Les manifestations actuelles en Iran sont les pires que le pays ait connues depuis les émeutes de 2019 contre la hausse du prix de l'essence, qui ont fait 1 500 morts, selon Reuters. Comme le dit Mahmoud Amiry-Moghaddam, directeur de l'ONG Iran Human Rights - cité par l'AFP -, le meurtre d'Amini "est probablement la goutte d'eau qui a fait déborder le vase". "Cela pourrait être le début d'un grand changement", prédit-il.
Azadeh Kian, professeure de sociologie spécialiste de l'Iran à l'université Paris Cité, souligne que ces manifestations sont "sans précédent" car elles sont menées par des femmes. Kian rappelle que les crises économiques, le chômage et la situation politique ont été les principales causes des manifestations de ces dernières années. Mais cette fois, "nous entendons des protestations non seulement contre la situation générale du pays, mais aussi pour les droits des femmes. C'est un changement important", ajoute-t-elle.

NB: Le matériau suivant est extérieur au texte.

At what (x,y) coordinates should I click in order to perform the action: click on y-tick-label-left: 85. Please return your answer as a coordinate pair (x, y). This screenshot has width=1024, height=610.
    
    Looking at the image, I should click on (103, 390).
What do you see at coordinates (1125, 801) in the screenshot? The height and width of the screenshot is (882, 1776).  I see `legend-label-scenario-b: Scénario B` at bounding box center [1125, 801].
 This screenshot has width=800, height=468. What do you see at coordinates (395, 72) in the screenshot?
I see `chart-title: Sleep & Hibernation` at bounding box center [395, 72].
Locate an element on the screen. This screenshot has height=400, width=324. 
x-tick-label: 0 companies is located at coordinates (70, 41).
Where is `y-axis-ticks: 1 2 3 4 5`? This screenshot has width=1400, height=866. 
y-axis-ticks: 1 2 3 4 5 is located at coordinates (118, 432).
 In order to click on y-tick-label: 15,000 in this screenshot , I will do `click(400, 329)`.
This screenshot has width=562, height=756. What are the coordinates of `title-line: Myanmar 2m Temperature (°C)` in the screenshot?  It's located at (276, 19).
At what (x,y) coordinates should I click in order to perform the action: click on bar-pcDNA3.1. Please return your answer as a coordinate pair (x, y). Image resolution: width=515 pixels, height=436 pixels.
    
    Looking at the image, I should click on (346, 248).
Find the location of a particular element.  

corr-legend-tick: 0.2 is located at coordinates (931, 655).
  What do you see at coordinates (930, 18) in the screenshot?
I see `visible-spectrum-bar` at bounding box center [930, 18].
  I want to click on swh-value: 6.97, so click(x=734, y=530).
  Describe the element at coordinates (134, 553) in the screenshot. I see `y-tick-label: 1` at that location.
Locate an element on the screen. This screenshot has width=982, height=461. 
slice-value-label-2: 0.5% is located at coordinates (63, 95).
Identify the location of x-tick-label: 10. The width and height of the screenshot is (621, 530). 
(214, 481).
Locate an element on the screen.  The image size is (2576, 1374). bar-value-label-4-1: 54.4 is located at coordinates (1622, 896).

Les femmes sont à la tête des protestations et les hommes, dans de nombreux cas, les soutiennent. "Alors que nous agitions nos voiles en l'air, je me sentais très excitée d'être entourée et protégée par des hommes. C'est formidable de ressentir cette unité. J'espère que le monde va nous soutenir", a déclaré une manifestante d'Ispahan à Ali Hamedeani, de la BBC.